What lines of the data below hold "label"? Show them.
Segment Start: Recorded information
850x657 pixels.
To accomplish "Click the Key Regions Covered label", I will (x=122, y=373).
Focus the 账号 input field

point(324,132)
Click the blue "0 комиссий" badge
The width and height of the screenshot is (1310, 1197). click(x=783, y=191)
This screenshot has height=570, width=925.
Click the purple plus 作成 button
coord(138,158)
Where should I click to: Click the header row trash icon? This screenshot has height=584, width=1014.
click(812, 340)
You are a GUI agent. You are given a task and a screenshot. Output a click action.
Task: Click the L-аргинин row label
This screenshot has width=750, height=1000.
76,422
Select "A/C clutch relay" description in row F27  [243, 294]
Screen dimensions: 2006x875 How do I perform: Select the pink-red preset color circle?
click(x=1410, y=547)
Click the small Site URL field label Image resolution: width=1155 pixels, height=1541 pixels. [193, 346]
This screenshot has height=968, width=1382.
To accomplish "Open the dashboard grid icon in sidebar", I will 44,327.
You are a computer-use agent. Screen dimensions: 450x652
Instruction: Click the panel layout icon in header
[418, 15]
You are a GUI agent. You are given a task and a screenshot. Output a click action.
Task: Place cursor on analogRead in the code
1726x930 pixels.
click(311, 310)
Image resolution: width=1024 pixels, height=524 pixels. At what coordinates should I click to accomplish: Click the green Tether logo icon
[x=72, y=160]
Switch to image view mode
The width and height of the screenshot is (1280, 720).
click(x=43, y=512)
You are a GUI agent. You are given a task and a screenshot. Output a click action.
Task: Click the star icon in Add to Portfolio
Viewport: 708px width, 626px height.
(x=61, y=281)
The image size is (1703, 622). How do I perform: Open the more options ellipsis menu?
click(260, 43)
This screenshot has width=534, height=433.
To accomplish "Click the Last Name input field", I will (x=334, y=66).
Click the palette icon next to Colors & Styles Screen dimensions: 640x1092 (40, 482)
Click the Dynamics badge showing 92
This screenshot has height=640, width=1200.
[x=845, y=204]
Segment End: Recorded information
§ Task response:
To accomplish "Click the Key Regions Covered label", I will (x=122, y=373).
Task: Click the L-аргинин row label
Click the small Site URL field label Image resolution: width=1155 pixels, height=1541 pixels. [193, 346]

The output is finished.